(EXERCISE PASSAGE)

Leonardo da Vinci

A modern day genius

2019 will mark the 500th anniversary of the death of Leonardo da Vinci, a timeless genius who still fascinates us.

Leonard da Vinci in France

After having excelled in all fields of art and science in Italy, Leonardo da Vinci was invited to Amboise by François I in 1516. He spent the last three years of his life there sketching architectural projects and organizing dazzling celebrations for the king and his court.

Although Leonardo da Vinci was born in Tuscany in 1452, his exceptional talent for the arts and sciences quickly led him to travel throughout Italy. Student of the great painter and sculptor Andrea del Verrochio in Florence, he was noticed by the Medicis who sent him to Milan in 1482, where he carried out his first major architectural works for Duke Ludovic Sforza.

Everything Leonard did, he did it with genius. A jack-of-all-trades, he is interested in clocks, cranes and other urban planning or hydraulic development plans, while of course continuing his artistic work. It is in Milan that he paints The Last Supper, probably his most famous fresco..

(End EXERCISE PASSAGE)

▶ **THINGS TO DO**:
**1.** According to the passage on Leonardo da Vinci, in what year did François I invite him to Amboise?
**2.** Update the passage on Leonardo da Vinci. Reproduce it starting at the words "After having excelled" and ending after "and his court.", and replace "dazzling" with "lavish".
The entries below this point were taken from a separate source.

(EXTRACTED MATERIAL)

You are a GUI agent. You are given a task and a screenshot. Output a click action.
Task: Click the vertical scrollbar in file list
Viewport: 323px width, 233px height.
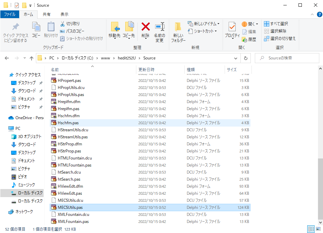click(x=320, y=188)
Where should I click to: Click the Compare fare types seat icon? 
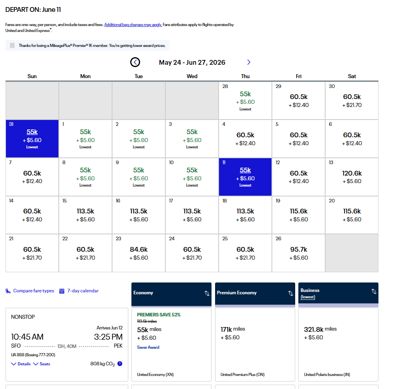(x=8, y=291)
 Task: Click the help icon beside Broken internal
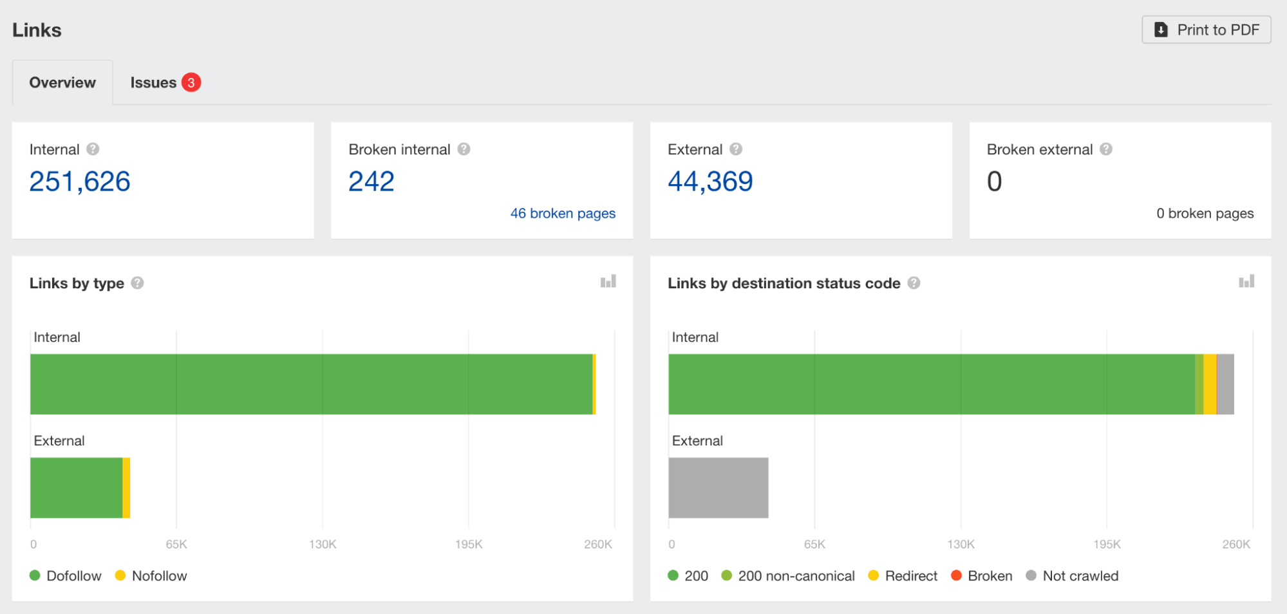pos(464,149)
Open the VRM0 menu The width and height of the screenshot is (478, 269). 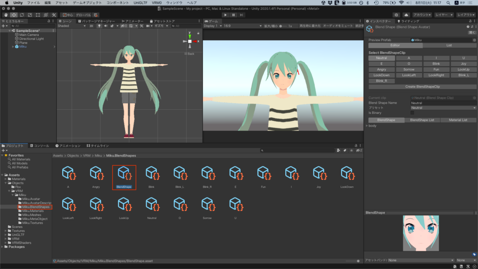pyautogui.click(x=157, y=3)
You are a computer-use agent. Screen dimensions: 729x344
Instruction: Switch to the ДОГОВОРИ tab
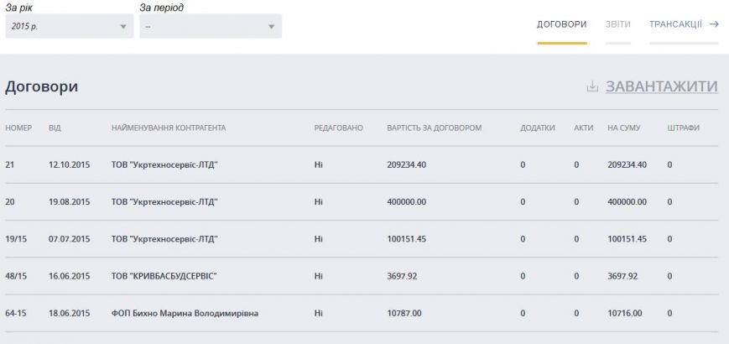pos(561,24)
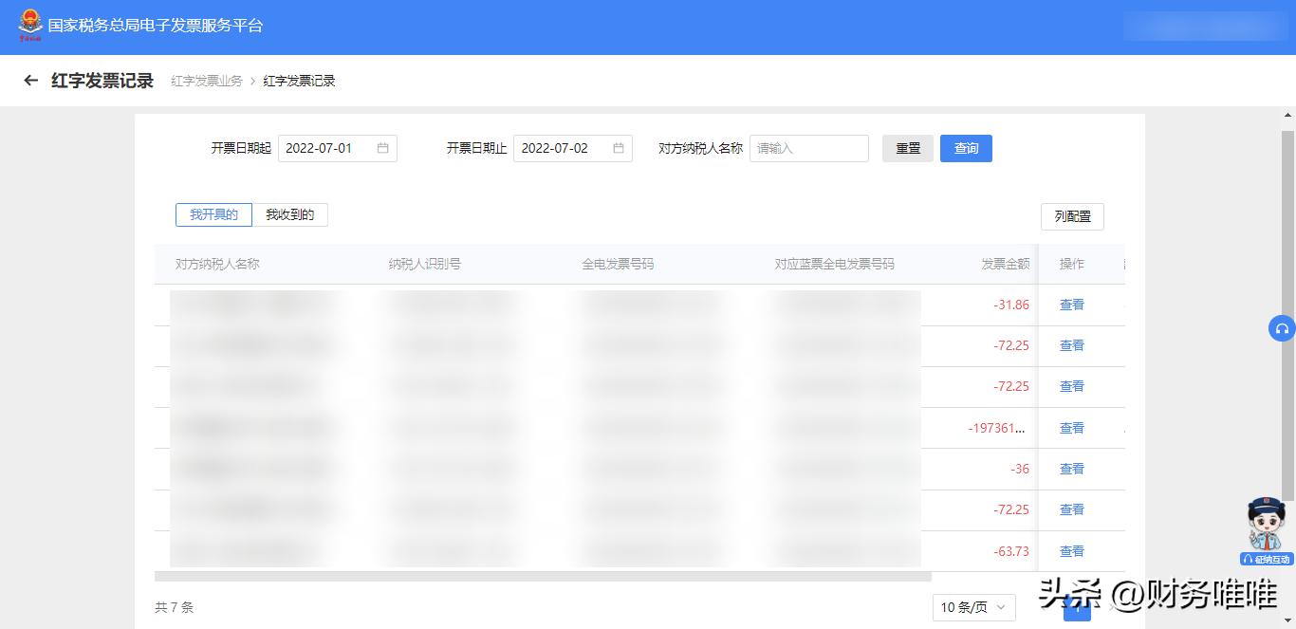1296x629 pixels.
Task: Open the 列配置 column settings
Action: coord(1072,216)
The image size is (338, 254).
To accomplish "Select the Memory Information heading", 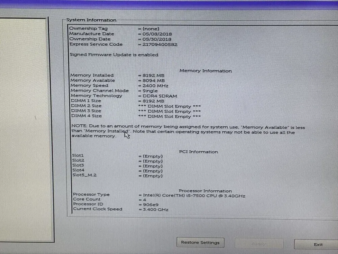I will (x=206, y=71).
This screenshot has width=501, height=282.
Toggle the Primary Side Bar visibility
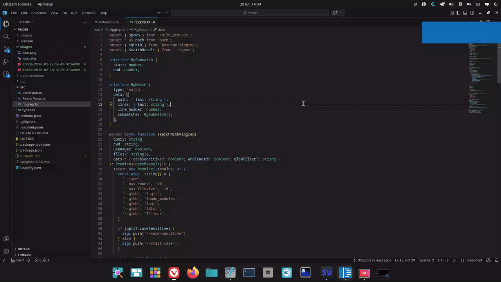(x=458, y=13)
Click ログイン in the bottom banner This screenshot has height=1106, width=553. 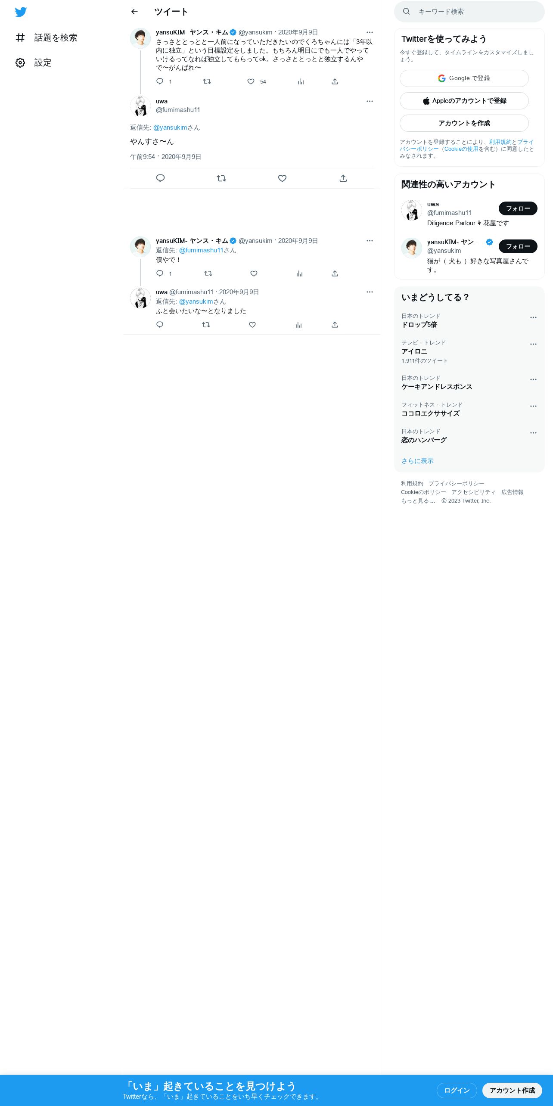457,1090
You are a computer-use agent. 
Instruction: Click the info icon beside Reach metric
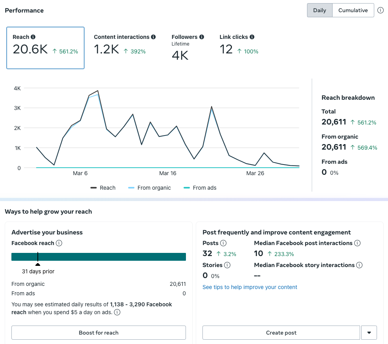coord(33,37)
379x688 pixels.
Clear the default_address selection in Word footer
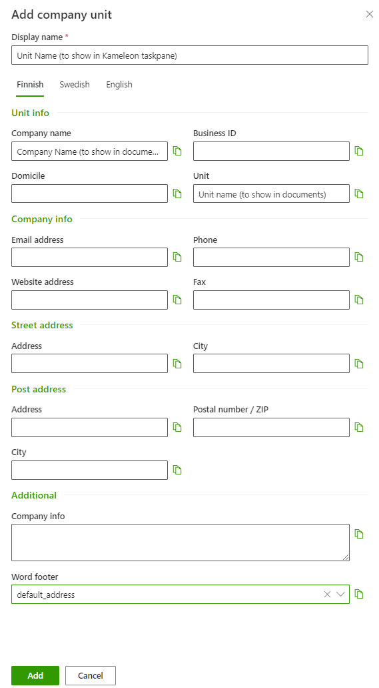(x=327, y=594)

(End EXTRACTED MATERIAL)

▶ **OUTPUTS IN ORDER**:
**1.** 1516

**2.**
After having excelled in all fields of art and science in Italy, Leonardo da Vinci was invited to Amboise by François I in 1516. He spent the last three years of his life there sketching architectural projects and organizing lavish celebrations for the king and his court.